Monarch raising season

It's finally Monarch season here! Raising Monarchs can be very time consuming, yet rewarding. There is a lot of debate out there both pro, and con about raising and releasing them. I can see valid points on both sides. However, as someone that is an educator that understands how important making personal connections are, I choose to raise them as a means to educate people, and to give them an up close, and personal experience. When those important connections are made, the desire to do something to help can be triggered. Even a TV show can produce those feelings. I remember falling in love with the dolphin 'Flipper' as a child. As an adult, when I heard about dolphins being caught in tuna nets, I joined the boycott on canned tuna. Would I have been so inclined if I had not had fond memories of Flipper?
So, I raise Monarchs. I use them to help people become aware of what has happened to their environment, and hopefully cause them to planting milkweed (host plants for monarch caterpillars), and nectar plants for the butterflies.
The world's problems are huge today. We can feel helpless, and hopeless. With planting butterfly gardens, we can feel empowered. This is a problem each of us can do something small to help fix. Matter of fact, I believe that individual landowners are going to be the key to solving this problem. Butterflies can restore hope 😊
On a fun note, here is a new word for you: Instar. No, it's not what you use when your car breaks down😄 Instar, is another word for stage. A lot of insects will go through 4-6 installs before becoming an adult.
Remember to 'like' and 'share' the love of nature!

Monarch egg

1st instar caterpillar is only a couple of millimeters long

With each progressive instar, the caterpillar will more than double in length.

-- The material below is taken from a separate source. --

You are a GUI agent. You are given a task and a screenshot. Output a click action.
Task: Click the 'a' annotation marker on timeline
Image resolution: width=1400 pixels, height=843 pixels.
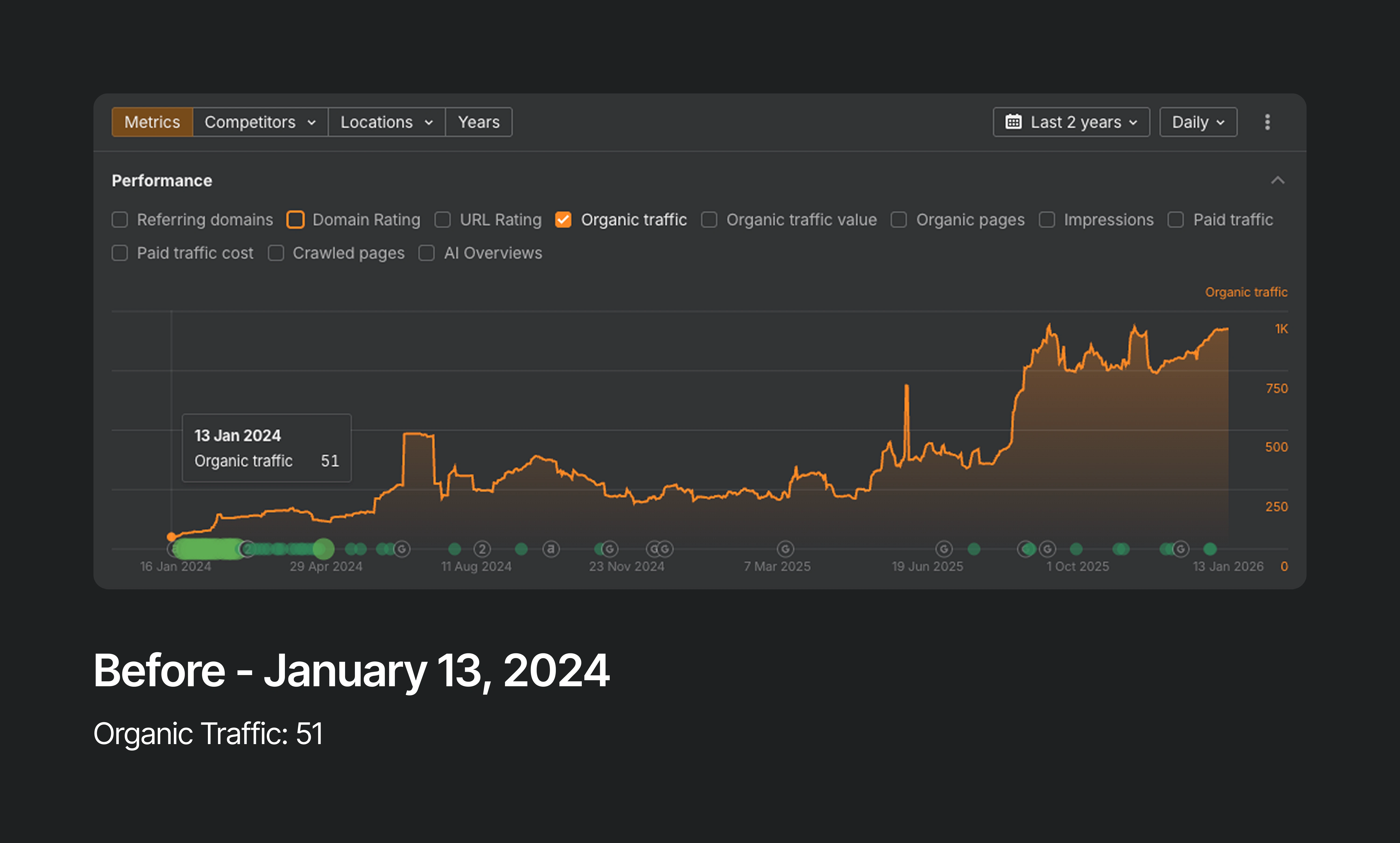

The final instar as a caterpillar, it will be a couple of inches long!

The caterpillar will hang upside down, in a 'J' formation for nearly a day, before it sheds its' yellow, black, and white stripes, for a jade colored chrysalis. It will remain in the chrysalis for approximately 10 days (varies with climate), before it emerges (ecloses) as a butterfly.

These are Stinkbug eggs

These are stink bugs at about the 2nd instar. Unfortunately, I can't find my pic of the 3rd instar. When I get one, I will edit this post, because they are really cool, and I want you to see them.